I am trying to query the windows desktop search API using SQL.
I have to say I really HATE the windows 7 search GUI, and so I decided to write my own. I have a lot of files indexed (approx 1.000.000), and I want to do a search for names. Something like: Show me every name which contains "bunny".
But here i run into a performance problem. Searching for
SELECT "System.ItemPathDisplay"
FROM "SystemIndex"
WHERE System.FileName LIKE 'egon%'
is really fast. Also the %egon
alternative. But %egon%
takes forever. I am not sure if it is in the nature of the index (I understand that the possibilities increase enormously) or if I am doing something wrong.
The question is:
- Is it correct that the windows index is only a big SQL database?
- If so, where can I find exact information about the structure of the DB (primary keys, indexes).
If I have that, its basically just optimizing SQL.
Alternative question: Does anybody knows a fast SQL statement to find all files with egon somewhere in the name.
Edit: Why I do not like the search GUI
Well, its just not intuitive, compared to XP. If you disable the dog and use the old XP interface, I could create a search query like:
- All files older than 1 month
- bigger than 10 MB
- name pattern
*_homework_*.docx
Try this in Windows 7 without "learning" the syntax. And hell, I do not want to learn another syntax just to find one file.
The other main problem are maybe my search habits. Most of the time I somehow know the file name (or parts) and simply want the location. And if you use the search this way you ran into several problem:
- First of all, you always have to prefix it with name:
- Then the folder name layout is stupid (it is ordering by parent folder, not full path, I think, because.. tada... see next point)
- Then, even more annoying, if you have a list of results and you try to sort them, it takes forever
And now I really think my system has a bug. I tried to quickly check it, searched in some average size folder for "test" and he found some files. Then I tried to sort them for folders (to verify my second point) and now he is just searching forever... I mean really, while I am typing he tries to find the word "hello"... oh, finished - he found approx 20 files. So, now, lets try something.... Ok, now it seems like he has recovered.. But still, to slow for my taste...
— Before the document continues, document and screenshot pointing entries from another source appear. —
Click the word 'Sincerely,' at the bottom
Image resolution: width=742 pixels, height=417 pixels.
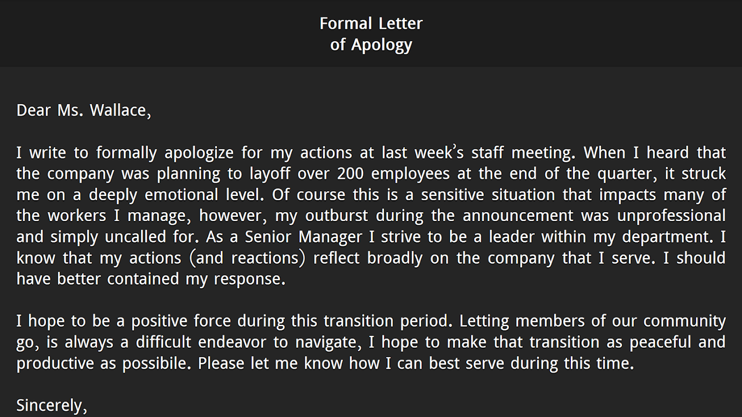(52, 406)
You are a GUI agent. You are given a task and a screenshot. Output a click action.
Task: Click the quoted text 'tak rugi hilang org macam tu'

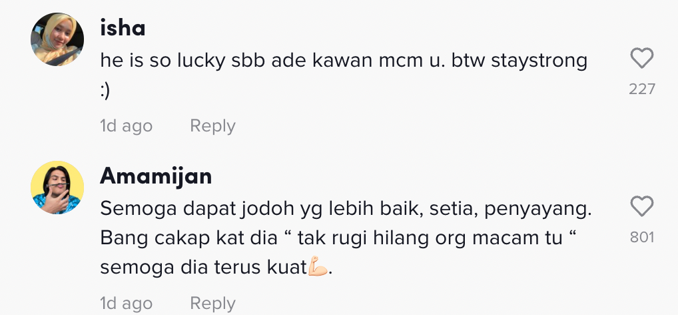(430, 238)
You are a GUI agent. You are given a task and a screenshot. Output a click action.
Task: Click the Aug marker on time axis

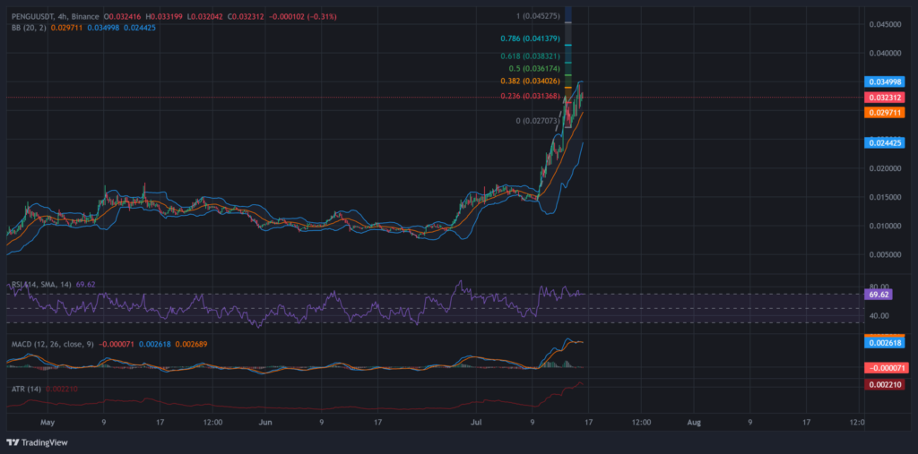click(x=694, y=419)
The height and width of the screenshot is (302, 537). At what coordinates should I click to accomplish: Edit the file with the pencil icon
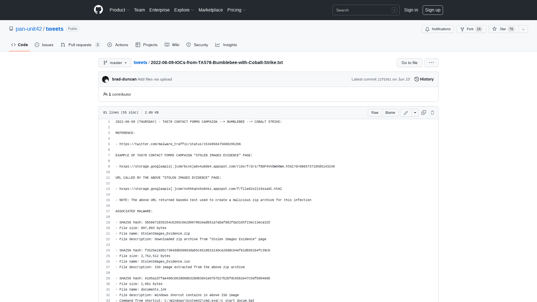406,112
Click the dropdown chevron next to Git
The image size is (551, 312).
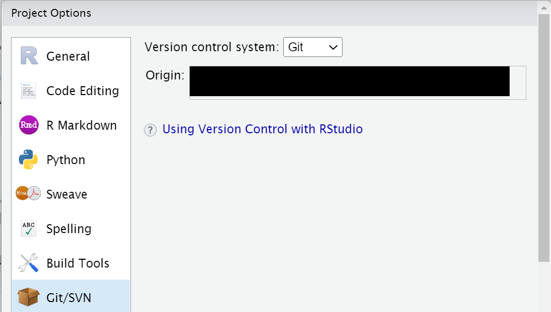tap(333, 48)
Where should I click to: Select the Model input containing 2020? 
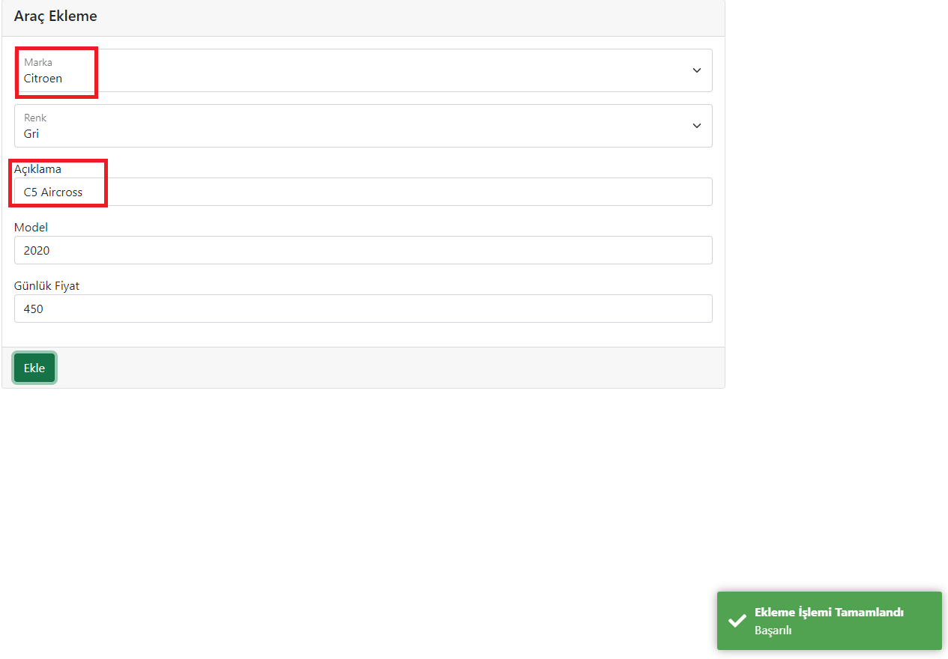(363, 249)
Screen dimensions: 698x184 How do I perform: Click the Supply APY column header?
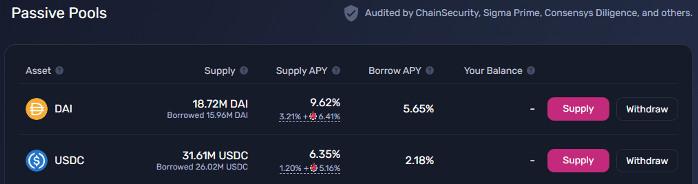click(302, 71)
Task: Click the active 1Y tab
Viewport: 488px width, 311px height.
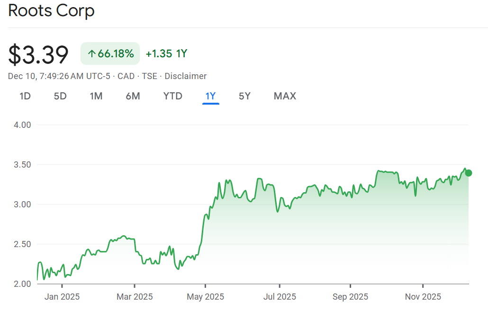Action: pos(210,96)
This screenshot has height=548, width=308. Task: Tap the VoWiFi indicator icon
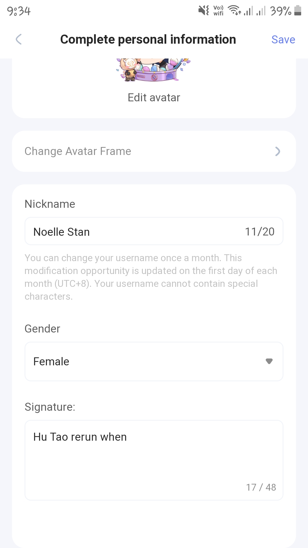(x=218, y=11)
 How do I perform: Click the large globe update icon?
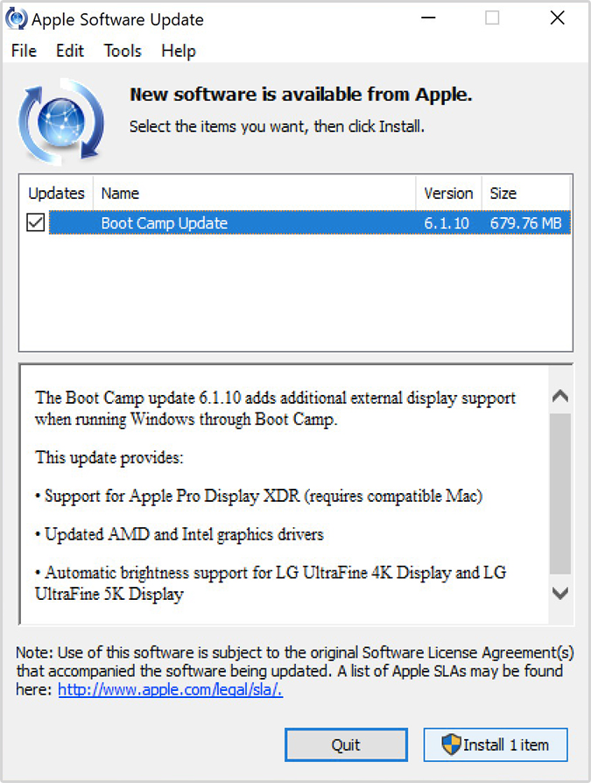point(61,122)
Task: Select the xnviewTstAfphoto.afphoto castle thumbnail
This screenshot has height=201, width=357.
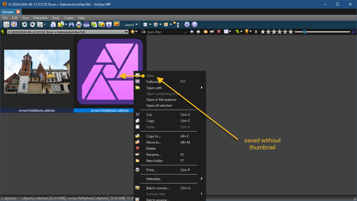Action: [x=37, y=72]
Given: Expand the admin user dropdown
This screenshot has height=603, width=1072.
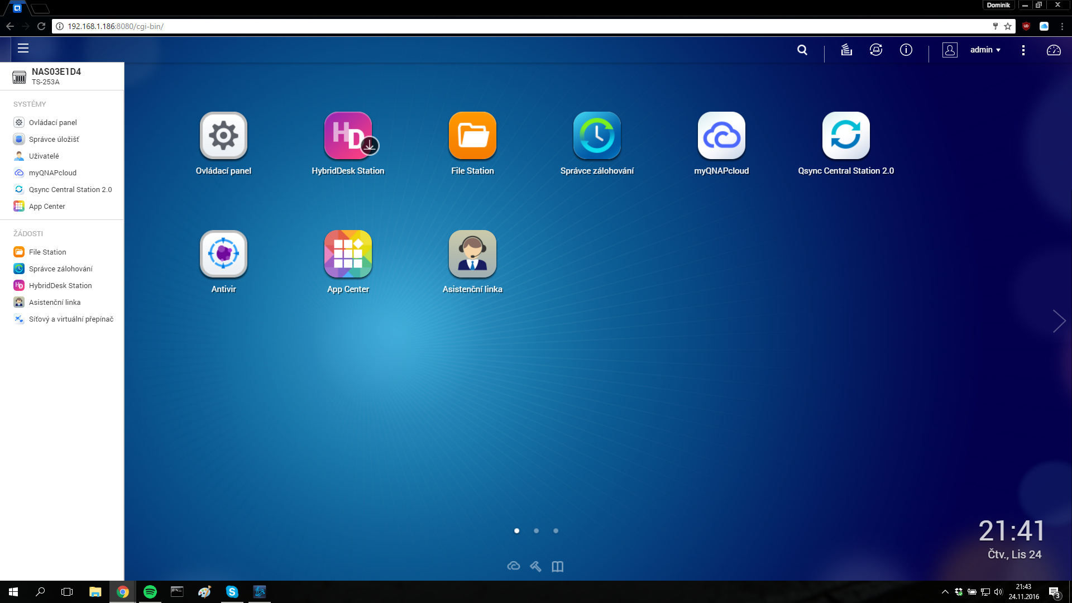Looking at the screenshot, I should 985,50.
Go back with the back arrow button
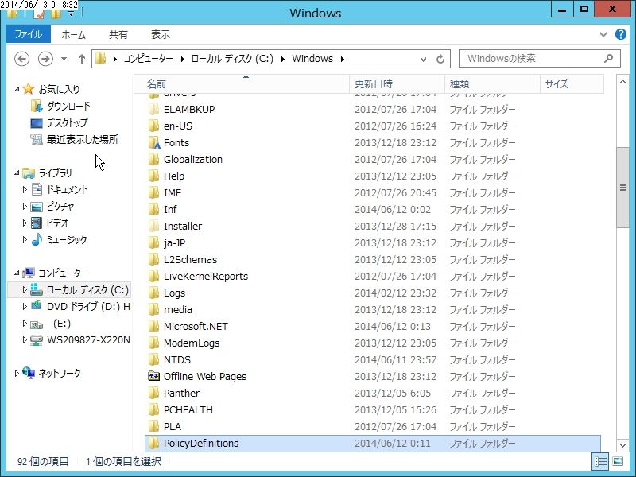 pyautogui.click(x=22, y=59)
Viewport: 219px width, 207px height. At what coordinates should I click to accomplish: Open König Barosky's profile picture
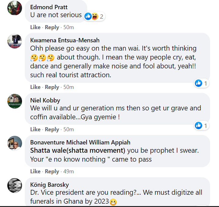(x=14, y=185)
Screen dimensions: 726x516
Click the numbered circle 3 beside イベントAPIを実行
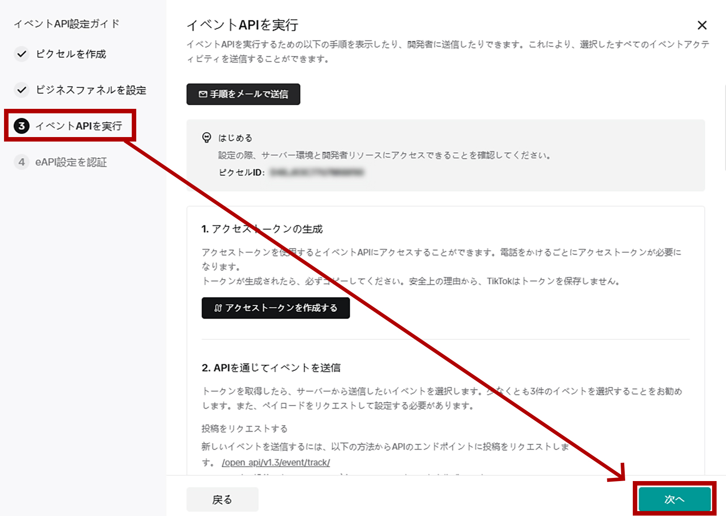22,126
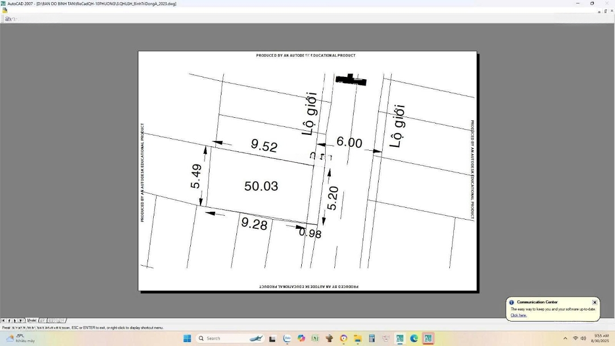
Task: Launch Calculator from the taskbar
Action: 372,339
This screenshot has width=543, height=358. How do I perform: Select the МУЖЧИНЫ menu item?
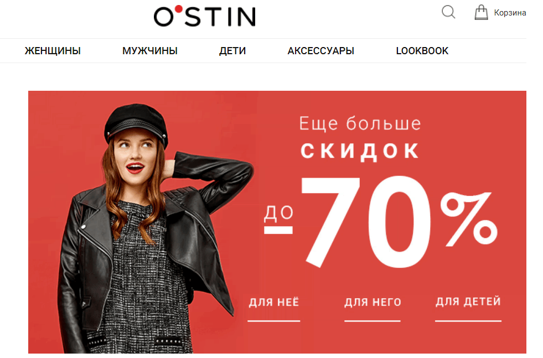click(150, 51)
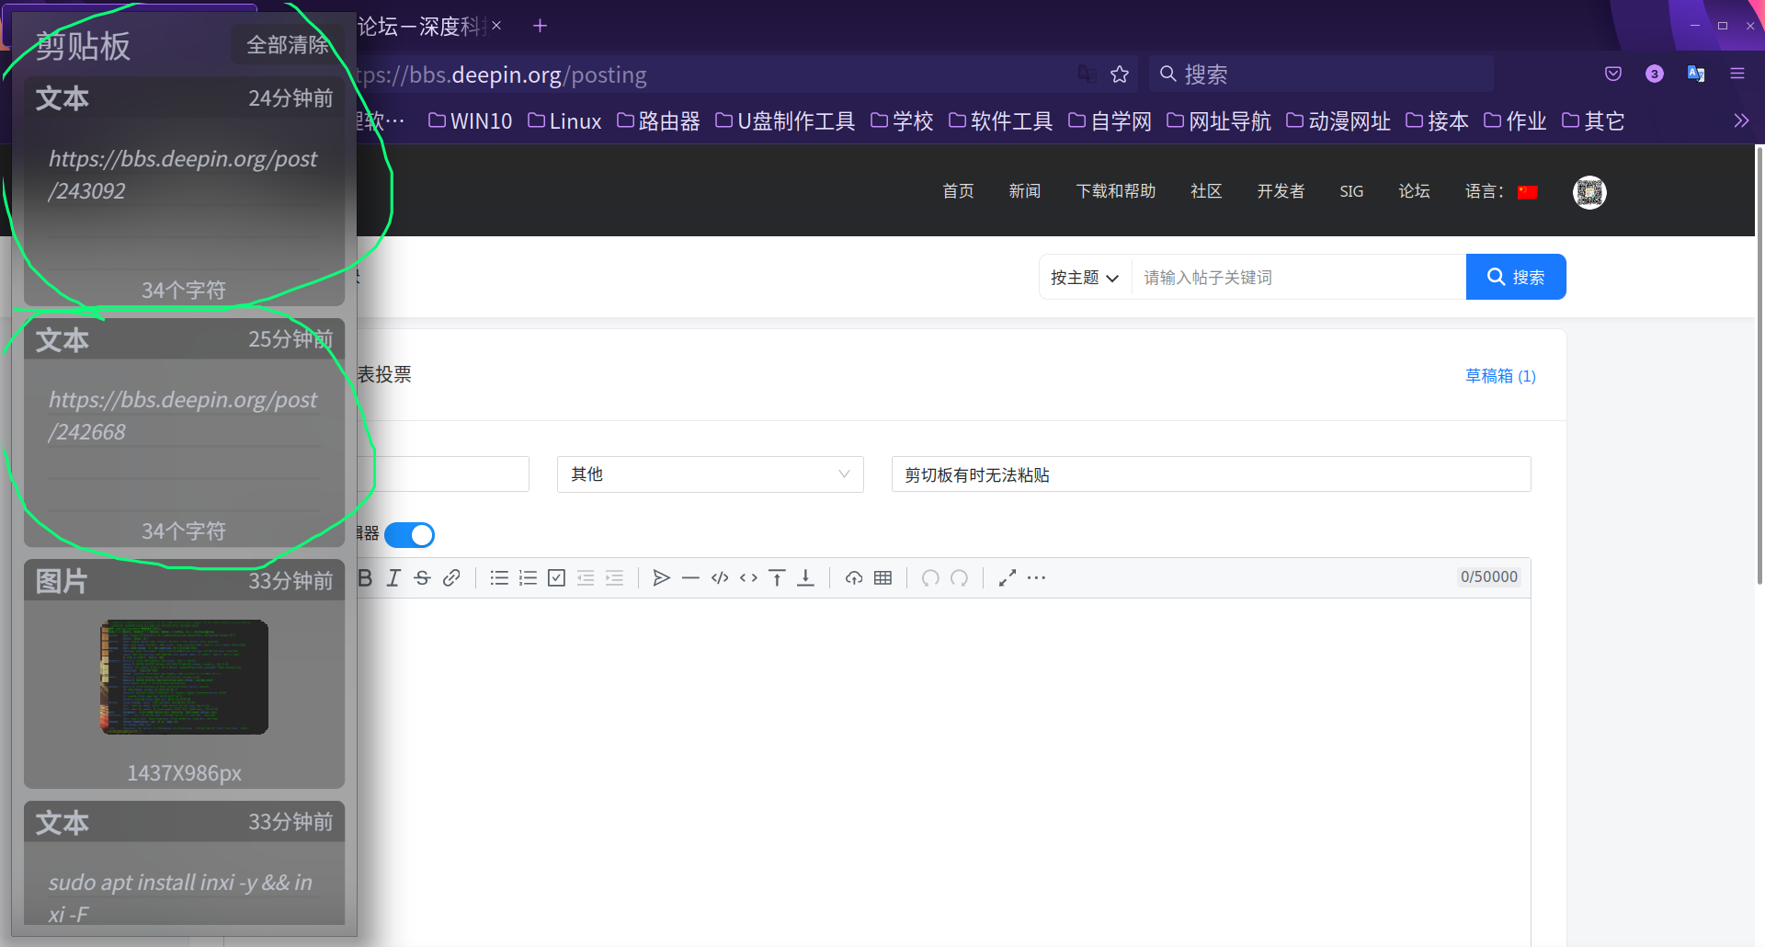Image resolution: width=1765 pixels, height=947 pixels.
Task: Switch to the 新闻 section
Action: click(1024, 191)
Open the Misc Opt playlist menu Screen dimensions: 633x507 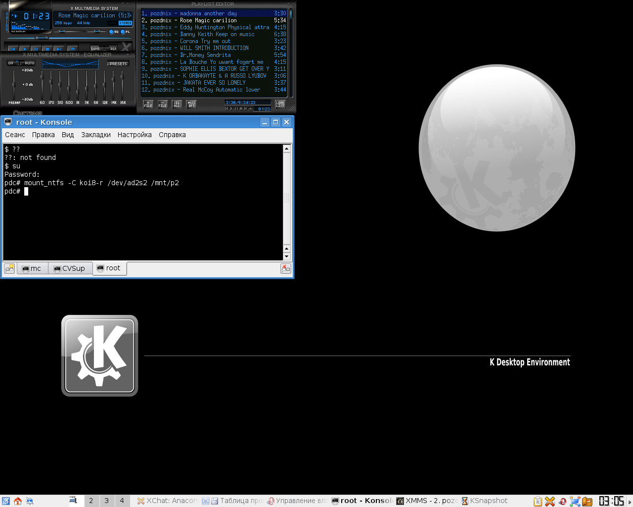pyautogui.click(x=191, y=104)
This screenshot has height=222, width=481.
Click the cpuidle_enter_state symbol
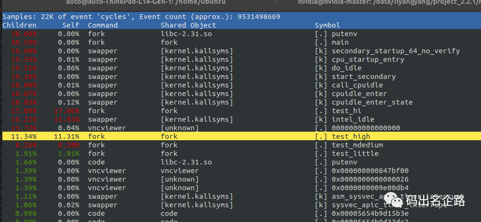372,102
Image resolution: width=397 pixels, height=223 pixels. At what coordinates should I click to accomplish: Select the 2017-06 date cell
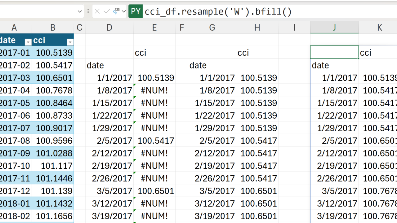(x=15, y=116)
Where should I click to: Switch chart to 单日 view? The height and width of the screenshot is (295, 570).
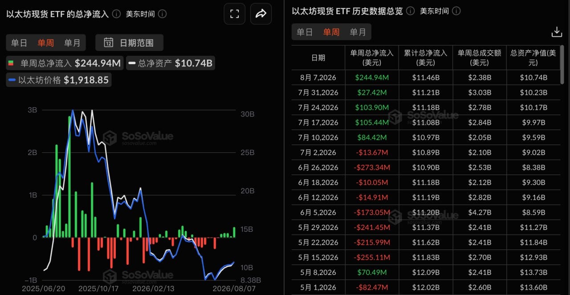point(19,43)
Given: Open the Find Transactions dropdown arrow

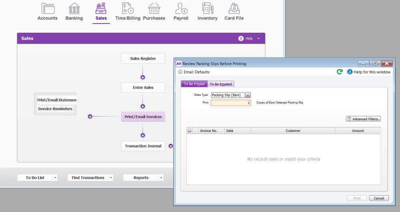Looking at the screenshot, I should click(111, 178).
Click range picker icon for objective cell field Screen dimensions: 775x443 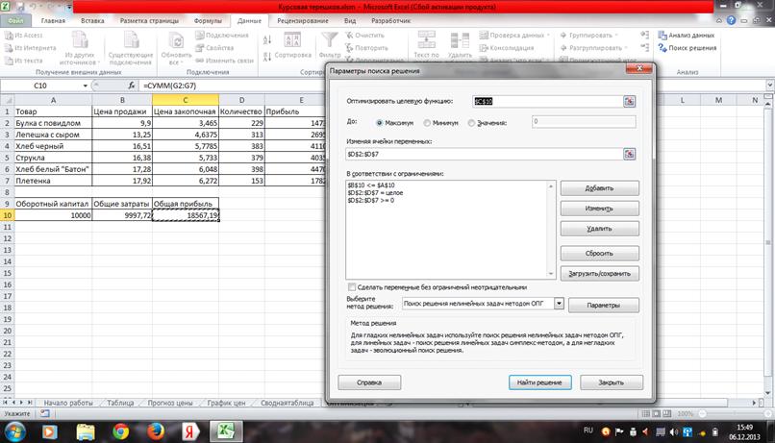tap(629, 101)
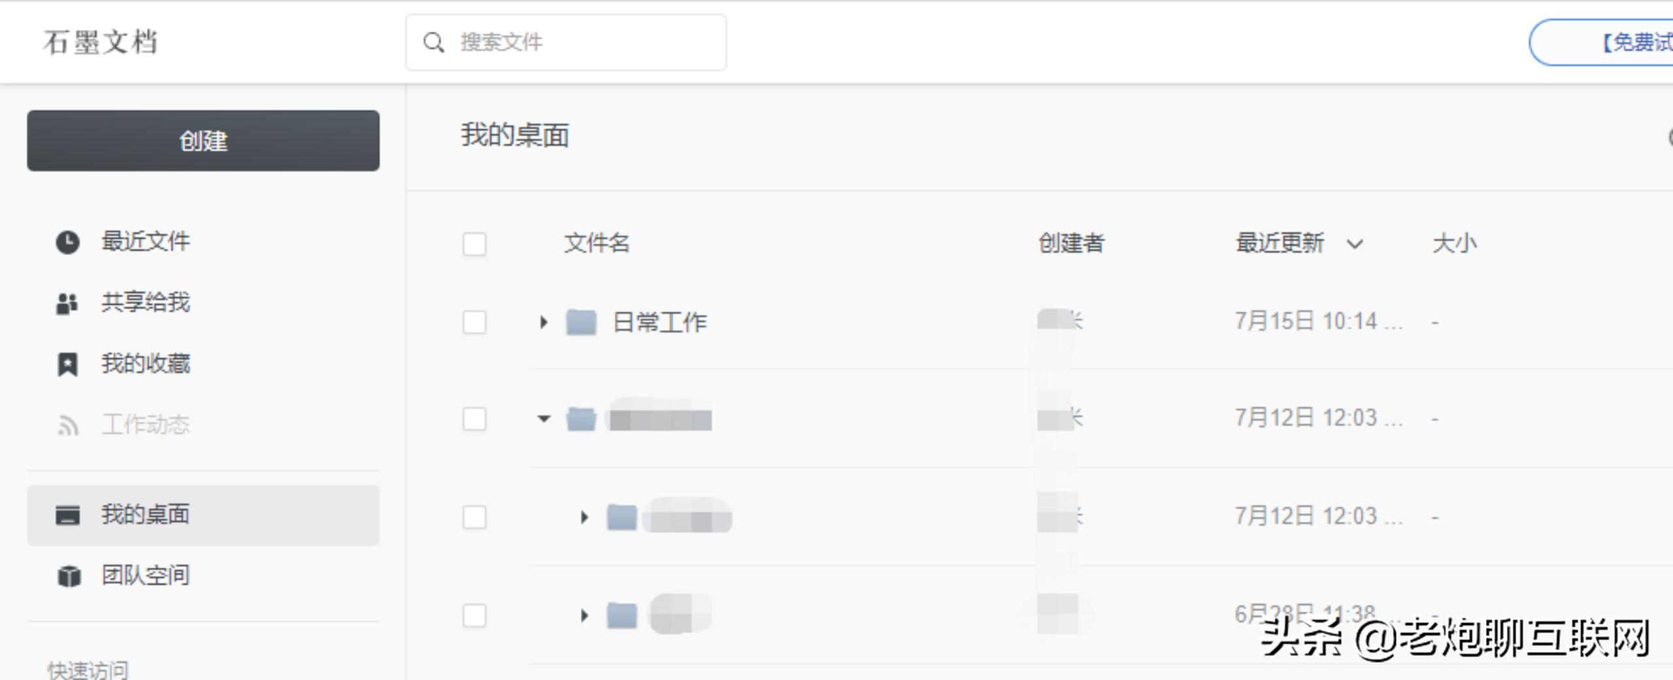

So, enough cursing about search :-)
It looks like they're building an index on the name, so it can use the index as long as you've specified the beginning of the string, but if you haven't, it has to use a table scan.
Assuming they're using Microsoft's full-text search engine, then try using something like:
... WHERE system.filename CONTAINS 'egon'
There are basically two choices: it'll be rejected as invalid (i.e. this SQL interface doesn't support their F-T search extension) or else it'll be quite a bit faster.
EDIT:Oops -- the syntax should be "contains(system.filename, 'egon')". Sorry 'bout that.